(Entries shown):
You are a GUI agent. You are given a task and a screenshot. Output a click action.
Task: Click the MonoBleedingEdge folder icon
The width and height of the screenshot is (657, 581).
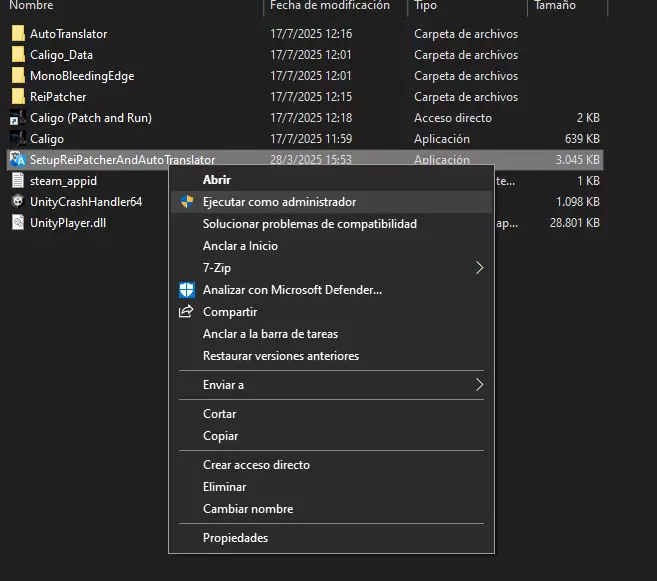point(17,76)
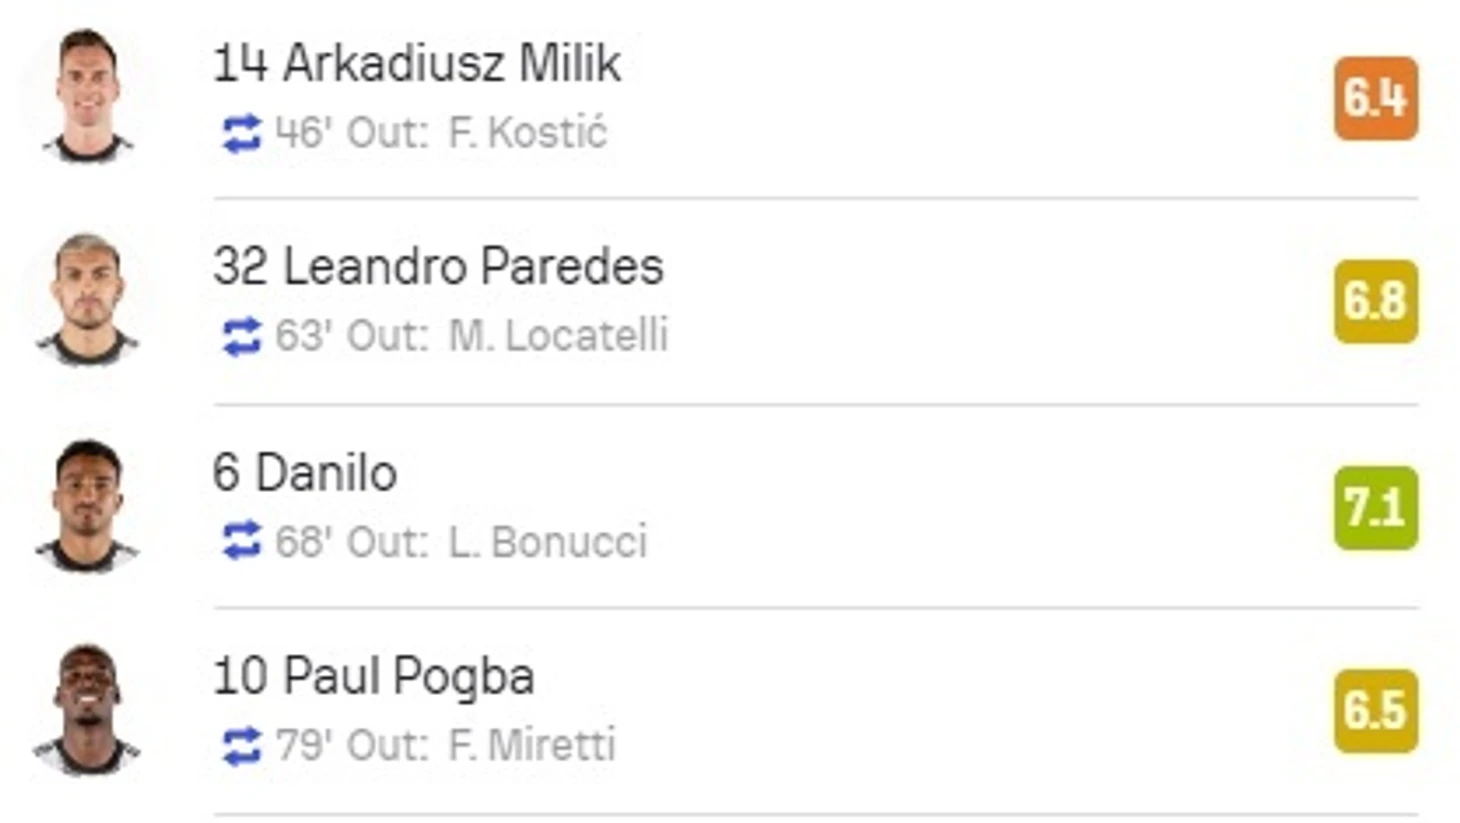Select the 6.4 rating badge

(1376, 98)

(Assignment):
Please transcribe every entry exactly as written, leaving the pictures out.

(Exercise response):
You are a GUI agent. You are given a task and a screenshot. Output a click action.
Task: Click the MonoBleedingEdge folder icon
The width and height of the screenshot is (657, 581).
point(17,76)
Select the 6.4 rating badge

(1376, 98)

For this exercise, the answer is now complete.